Exercise material:
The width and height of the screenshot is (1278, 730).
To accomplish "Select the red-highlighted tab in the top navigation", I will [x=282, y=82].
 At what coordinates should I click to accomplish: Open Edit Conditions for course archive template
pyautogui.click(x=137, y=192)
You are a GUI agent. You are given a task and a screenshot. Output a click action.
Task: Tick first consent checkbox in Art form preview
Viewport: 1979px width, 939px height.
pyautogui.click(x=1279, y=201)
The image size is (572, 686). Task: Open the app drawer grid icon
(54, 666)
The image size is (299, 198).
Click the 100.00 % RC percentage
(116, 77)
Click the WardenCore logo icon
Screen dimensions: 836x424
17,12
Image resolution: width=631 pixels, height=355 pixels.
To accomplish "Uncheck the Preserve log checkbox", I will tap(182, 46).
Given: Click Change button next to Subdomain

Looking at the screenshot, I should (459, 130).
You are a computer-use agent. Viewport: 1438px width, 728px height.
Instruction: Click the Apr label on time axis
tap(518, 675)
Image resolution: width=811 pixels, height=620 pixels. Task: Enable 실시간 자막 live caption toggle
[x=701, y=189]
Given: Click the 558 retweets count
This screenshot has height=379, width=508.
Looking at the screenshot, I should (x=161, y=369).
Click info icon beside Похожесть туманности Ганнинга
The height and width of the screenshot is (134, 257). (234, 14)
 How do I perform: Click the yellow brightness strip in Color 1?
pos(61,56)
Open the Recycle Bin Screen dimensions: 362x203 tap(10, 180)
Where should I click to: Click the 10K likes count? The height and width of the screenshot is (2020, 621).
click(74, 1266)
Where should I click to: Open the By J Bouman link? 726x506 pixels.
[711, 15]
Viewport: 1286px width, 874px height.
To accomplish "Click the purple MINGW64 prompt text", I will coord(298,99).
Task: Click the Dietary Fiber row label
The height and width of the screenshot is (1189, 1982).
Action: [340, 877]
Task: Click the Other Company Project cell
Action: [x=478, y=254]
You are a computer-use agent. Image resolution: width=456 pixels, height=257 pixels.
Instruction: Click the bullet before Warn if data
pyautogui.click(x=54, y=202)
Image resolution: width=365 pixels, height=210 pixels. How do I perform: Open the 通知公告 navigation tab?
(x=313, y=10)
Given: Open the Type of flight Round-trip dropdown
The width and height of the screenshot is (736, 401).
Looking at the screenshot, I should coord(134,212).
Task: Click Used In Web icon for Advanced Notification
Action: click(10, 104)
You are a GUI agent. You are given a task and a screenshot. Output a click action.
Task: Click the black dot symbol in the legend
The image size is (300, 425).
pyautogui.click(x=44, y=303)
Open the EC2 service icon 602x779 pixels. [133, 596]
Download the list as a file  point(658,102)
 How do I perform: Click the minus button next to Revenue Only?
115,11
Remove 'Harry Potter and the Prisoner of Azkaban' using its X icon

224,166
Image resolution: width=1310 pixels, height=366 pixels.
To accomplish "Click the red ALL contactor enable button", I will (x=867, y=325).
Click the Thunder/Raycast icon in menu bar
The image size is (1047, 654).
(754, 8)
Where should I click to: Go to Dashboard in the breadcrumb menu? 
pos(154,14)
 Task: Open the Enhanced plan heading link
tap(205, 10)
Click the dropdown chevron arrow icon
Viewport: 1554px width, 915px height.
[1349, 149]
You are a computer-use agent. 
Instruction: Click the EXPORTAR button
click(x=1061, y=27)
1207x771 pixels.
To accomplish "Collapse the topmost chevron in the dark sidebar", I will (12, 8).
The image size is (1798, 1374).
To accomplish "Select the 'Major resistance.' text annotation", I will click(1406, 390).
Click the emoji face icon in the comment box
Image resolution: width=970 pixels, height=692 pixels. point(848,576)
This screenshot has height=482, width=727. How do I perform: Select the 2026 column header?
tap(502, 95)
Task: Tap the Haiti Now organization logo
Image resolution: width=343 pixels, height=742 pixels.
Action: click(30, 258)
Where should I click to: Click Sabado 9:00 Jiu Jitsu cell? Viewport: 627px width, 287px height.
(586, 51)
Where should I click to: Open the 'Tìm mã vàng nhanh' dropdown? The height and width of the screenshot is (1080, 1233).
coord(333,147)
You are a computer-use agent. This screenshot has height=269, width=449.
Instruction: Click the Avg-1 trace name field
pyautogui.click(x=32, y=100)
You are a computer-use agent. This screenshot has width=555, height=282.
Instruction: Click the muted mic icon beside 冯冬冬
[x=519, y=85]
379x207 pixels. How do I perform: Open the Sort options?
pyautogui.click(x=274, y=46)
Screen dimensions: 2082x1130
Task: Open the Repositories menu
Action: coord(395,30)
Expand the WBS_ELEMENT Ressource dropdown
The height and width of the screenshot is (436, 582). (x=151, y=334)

What you will do: Retype the entries above word for word, from the first line through the line containing "will [x=282, y=82].".

Answer in full:
The width and height of the screenshot is (1278, 730).
To accomplish "Select the red-highlighted tab in the top navigation", I will [x=282, y=82].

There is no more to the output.